- _WHAT YOU SHOULD DO_:
Retype the material below exactly, from its first line through the line with "This screenshot has height=510, width=847."; the pictures stay out.

- _MATERIAL PROVIDED_:
Segment Open
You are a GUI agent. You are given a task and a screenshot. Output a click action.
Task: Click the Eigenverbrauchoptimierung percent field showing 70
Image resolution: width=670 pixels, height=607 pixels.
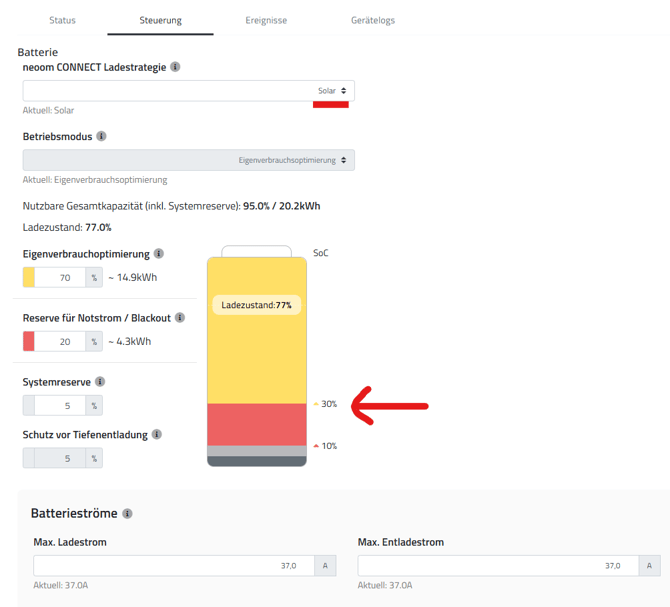tap(61, 278)
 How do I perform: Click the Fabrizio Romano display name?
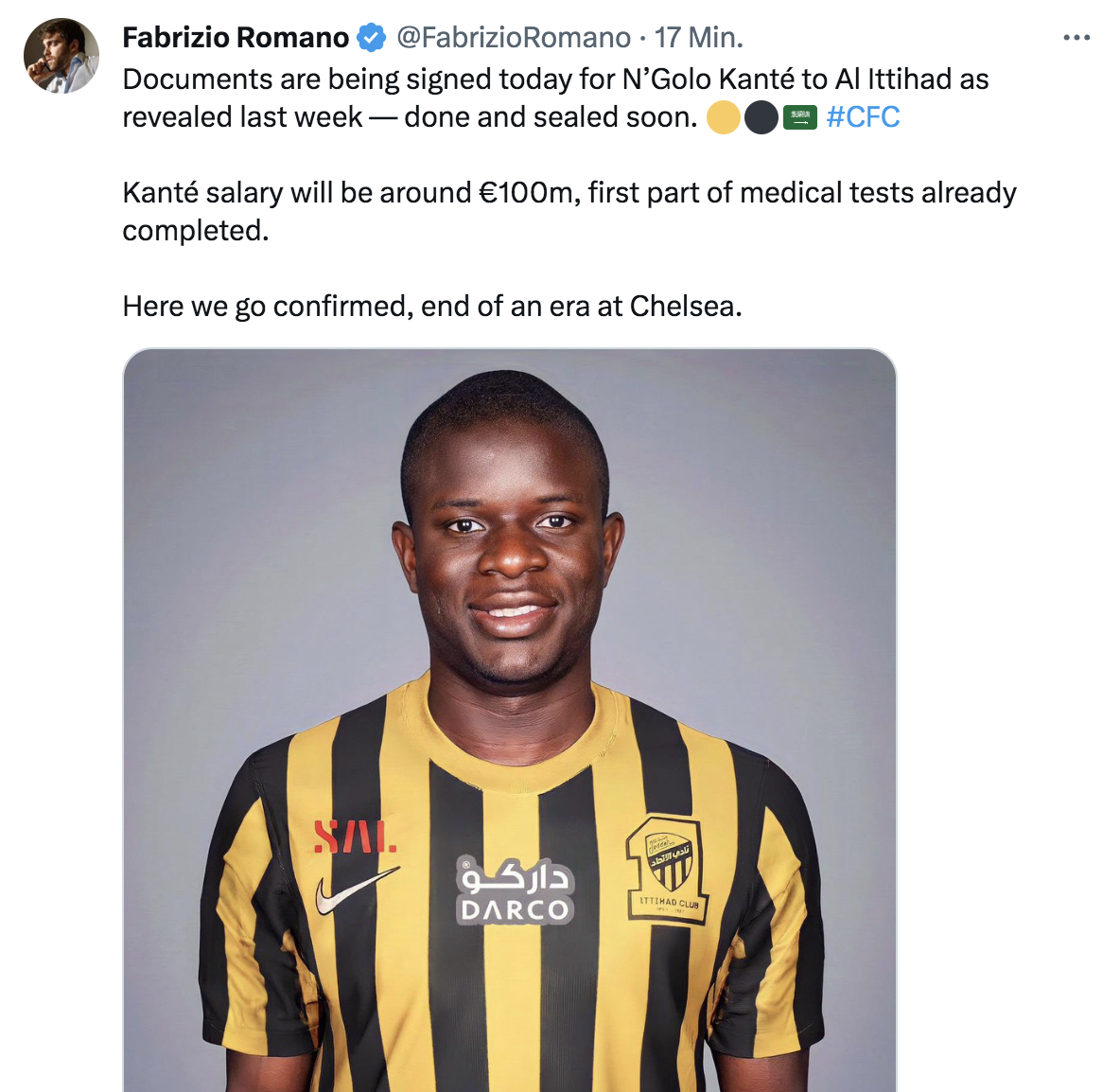236,37
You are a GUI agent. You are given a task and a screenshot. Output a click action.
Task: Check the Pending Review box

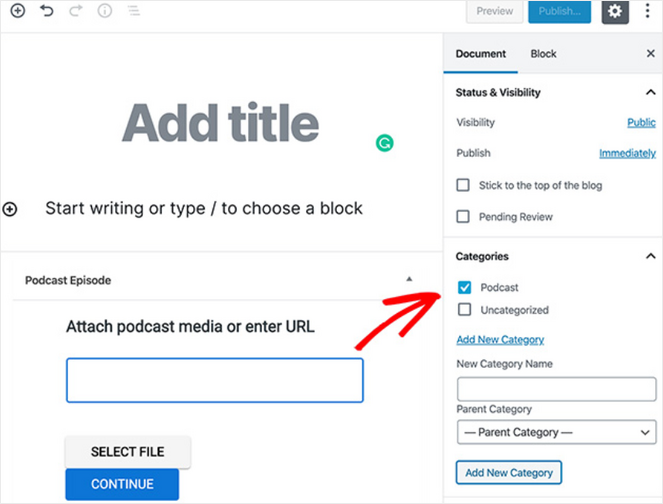tap(463, 216)
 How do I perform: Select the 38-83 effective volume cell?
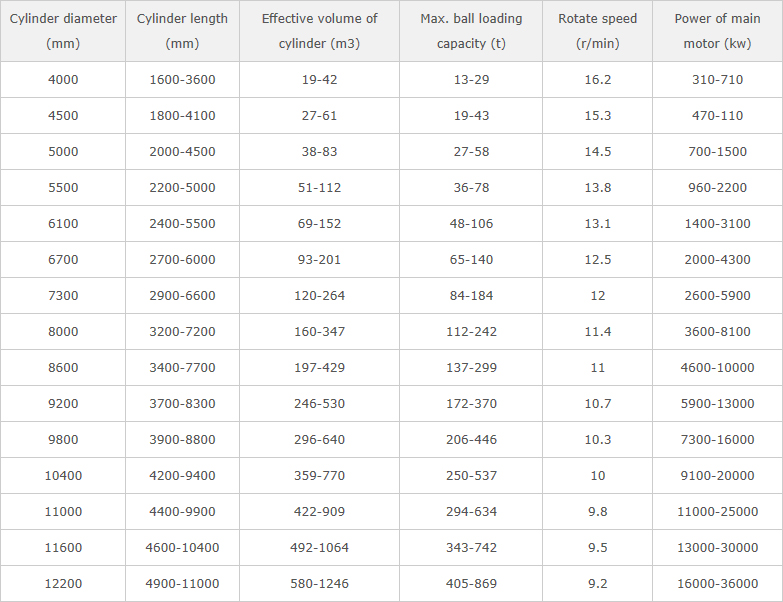319,152
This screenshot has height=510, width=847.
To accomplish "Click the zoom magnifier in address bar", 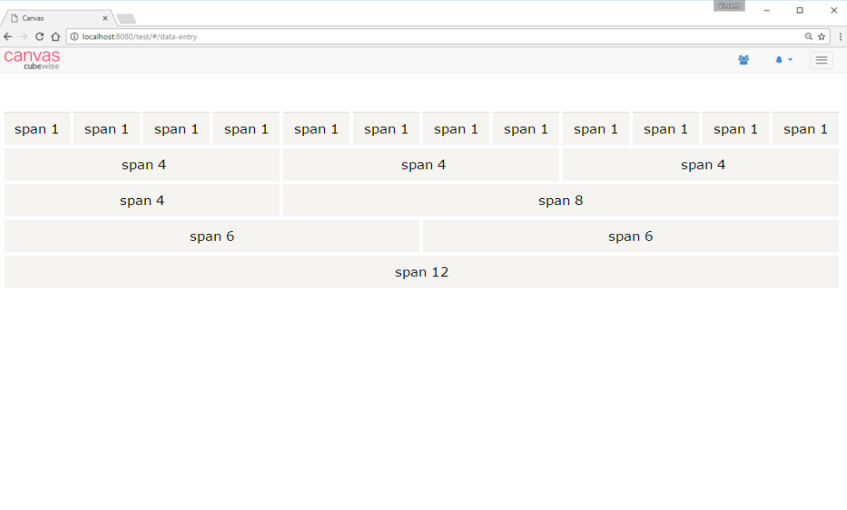I will click(808, 36).
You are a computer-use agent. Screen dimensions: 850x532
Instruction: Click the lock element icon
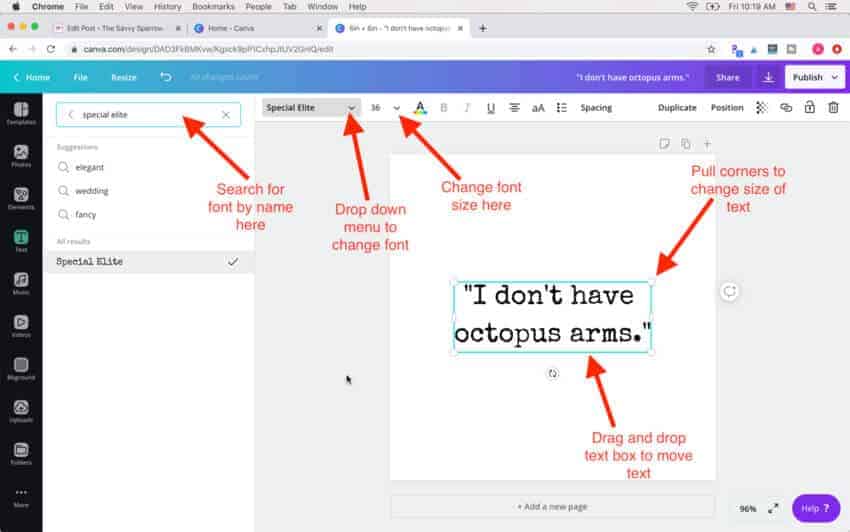click(809, 107)
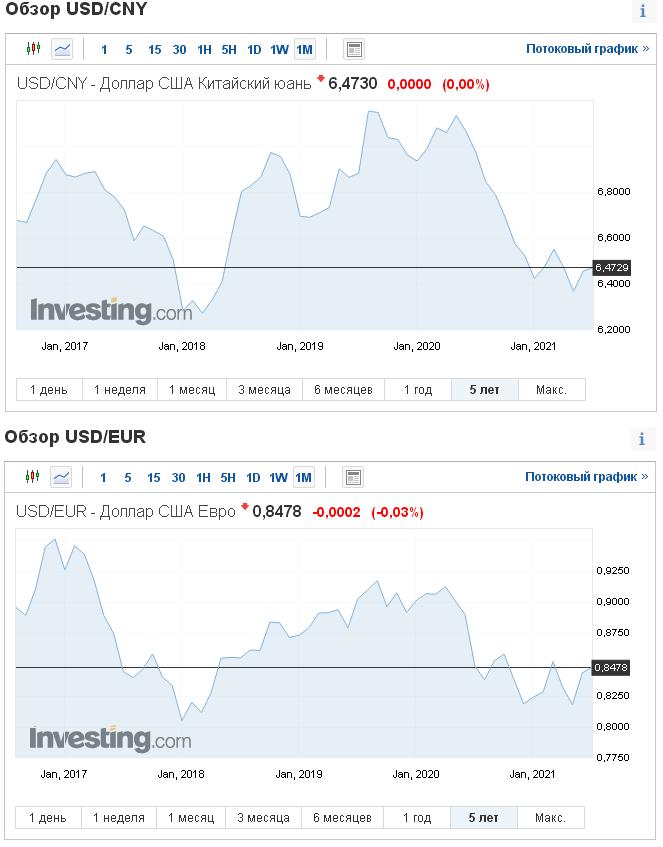
Task: Select candlestick chart icon in USD/CNY chart
Action: click(x=34, y=49)

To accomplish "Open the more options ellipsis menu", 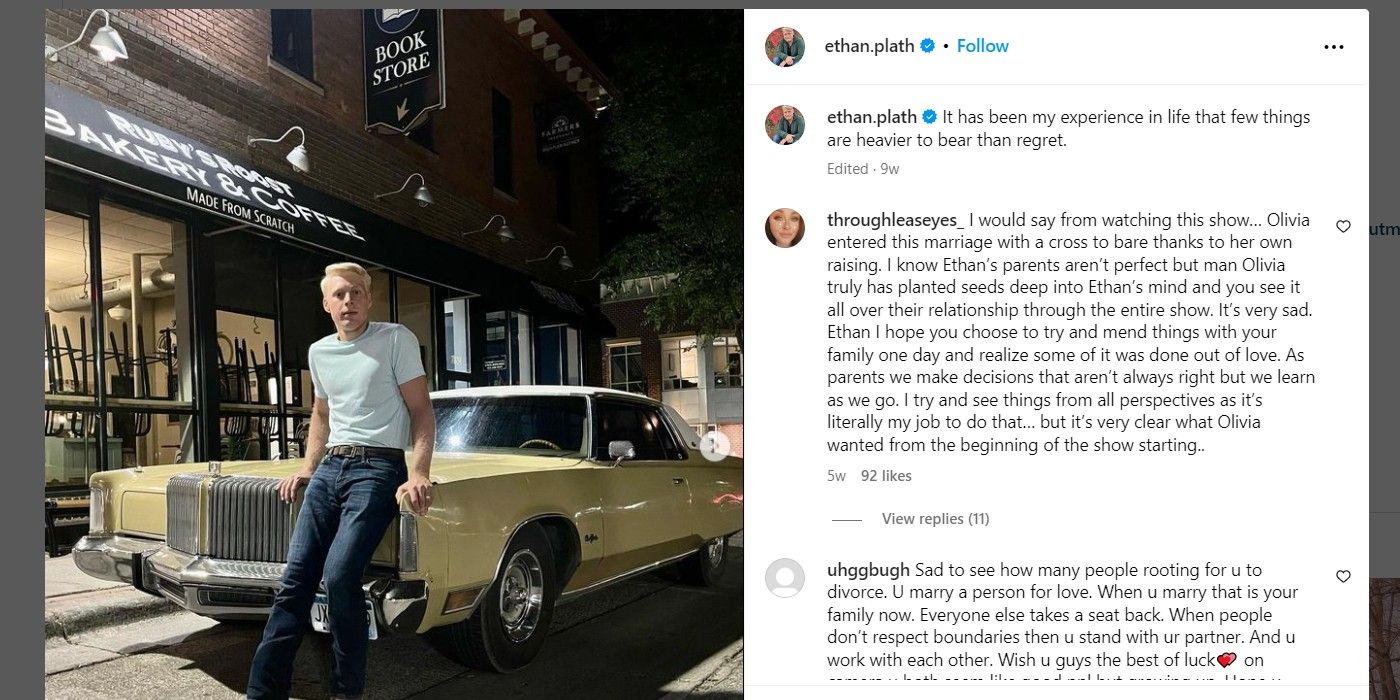I will click(1334, 46).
Segment Closed
- _EXPECTED ANSWER_:
You are a GUI agent. You are given a task and a screenshot. Output a click action.
Task: Click the Eigenverbrauchoptimierung percent field showing 70
Image resolution: width=670 pixels, height=607 pixels.
tap(61, 278)
 How do I perform: Click the Fabrizio Romano display name?
236,37
You are a GUI agent. You are given a task and a screenshot. Output a click action.
Task: Check the Pending Review box

tap(463, 216)
 How do I perform: Select the 38-83 effective volume cell?
319,152
This screenshot has height=510, width=847.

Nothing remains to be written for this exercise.